Towards a universal Cell Hashing antibody reagent
For our proof of principle experiments, we used a pool of antibodies directed against highly expressed immune surface markers (CD45, CD98, CD44, and CD11a). To enable multiplexing of any cell type and sample, we decided to redesign our panel to target more ubiquitously expressed surface markers. MHC class I complex (beta-2-microglobulin) and the sodium-potassium ATPase-subunit (CD298) are among the most broadly expressed surface proteins in human tissues [21]. Using a pool of antibodies directed against both proteins would allow us to multiplex virtually any cell type in one experiment.
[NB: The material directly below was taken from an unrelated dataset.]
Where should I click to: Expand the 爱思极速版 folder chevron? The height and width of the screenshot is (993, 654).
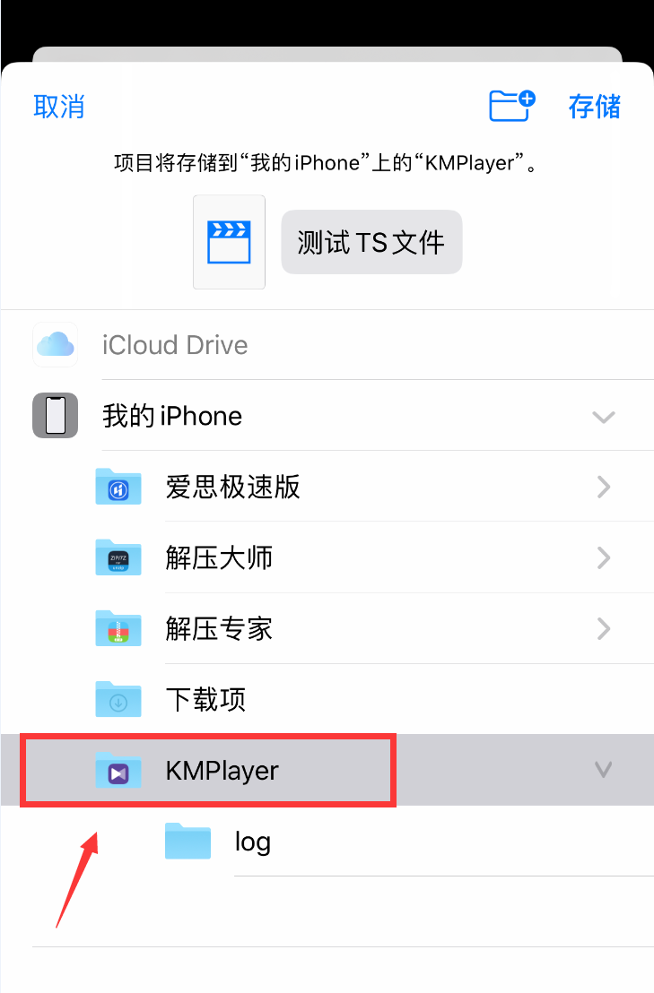click(x=604, y=487)
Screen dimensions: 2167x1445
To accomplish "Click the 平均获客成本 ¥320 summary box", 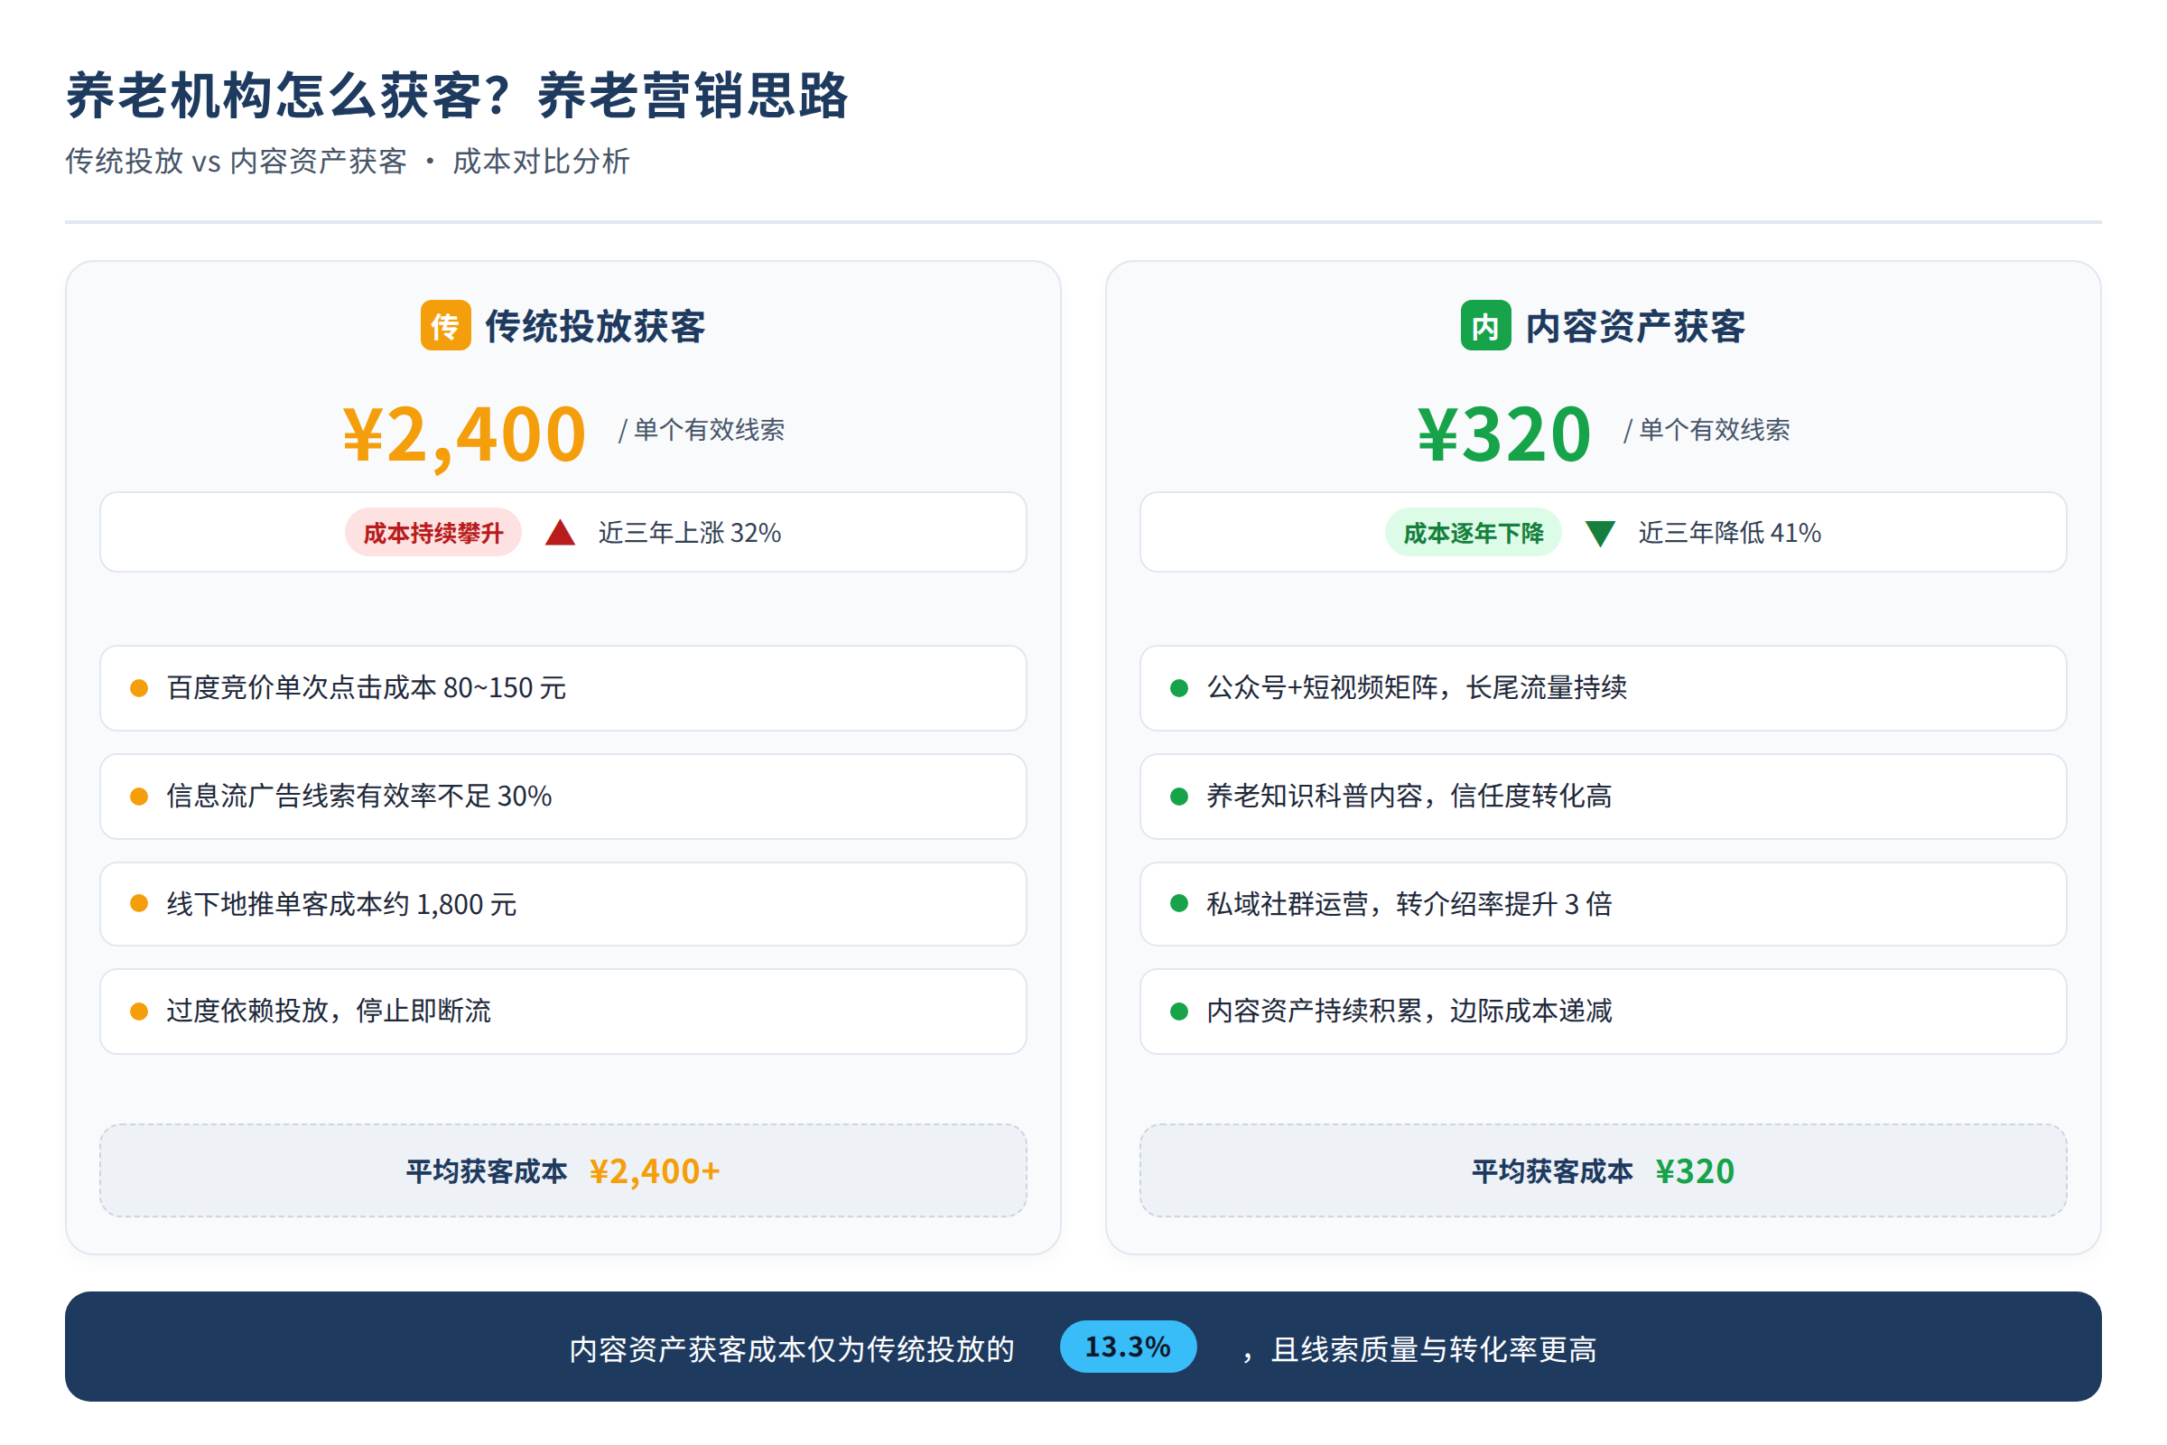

While this manuscript was under revision, the same antibody combination was demonstrated by Hartmann and colleagues to be a universal multiplexing reagent for CyTOF [22]. The extremely high expression levels of both markers should enable robust HTO demultiplexing, but in principle could label cells with an overwhelming number of single-stranded polyA oligos that might compete with polyadenylated cellular mRNAs, resulting in lower gene and/or UMI counts per cell. To investigate this potential competition, we stained Jurkat cells with a dilution series of Cell Hashing antibodies, ran a lane of 10x Chromium single cell 3′ v2 alongside a lane with non-hashed cells, and sequenced the resulting transcriptome libraries. Transcriptomic complexity levels, as indicated by the relationship between sequencing reads and UMI counts per cell, were indistinguishable from non-hashed cells over all tested concentrations of Cell Hashing antibodies, illustrating no disadvantages when multiplexing samples (Additional file 1: Figure S5). Taken together, these results demonstrate how Cell Hashing can be easily applied to virtually any human sample with readily available commercial reagents and without a loss of transcriptomic complexity.